• _EXERCISE DETAILS_: Turn the lines of the records into a Markdown table with the columns Nr and Line, numbering each row and leaving out blank lines and the pictures. Include only the lines starting with the one that contains "ГП1.3, 1.5 schedule" and going on through the one that contains "Image resolution: width=600".

• _EXCERPTED RECORDS_:
★ ★ ★
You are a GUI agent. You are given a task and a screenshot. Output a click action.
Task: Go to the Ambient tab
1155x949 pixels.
★ ★ ★
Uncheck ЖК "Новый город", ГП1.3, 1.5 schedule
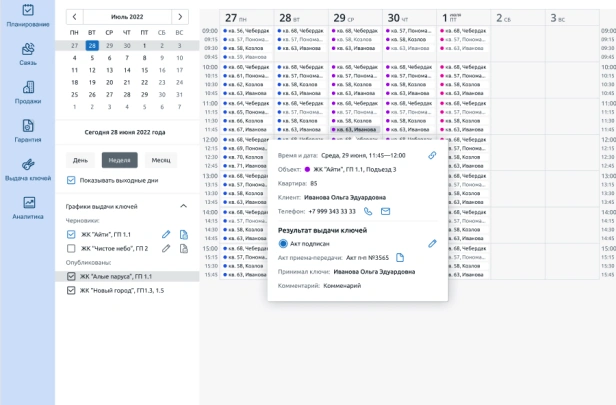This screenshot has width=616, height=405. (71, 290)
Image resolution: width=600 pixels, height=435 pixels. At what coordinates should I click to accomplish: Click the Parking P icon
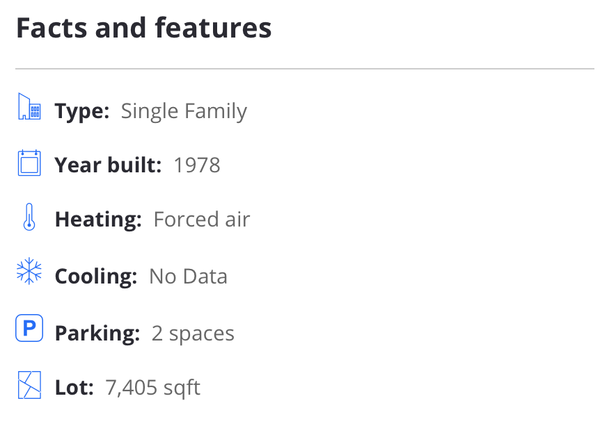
★ ★ ★
• _SOLUTION FOR THIS TASK_:
| Nr | Line |
|---|---|
| 1 | Uncheck ЖК "Новый город", ГП1.3, 1.5 schedule |
| 2 | This screenshot has width=616, height=405. (71, 290) |
| 3 | Image resolution: width=600 pixels, height=435 pixels. At what coordinates should I click to accomplish: Click the Parking P icon |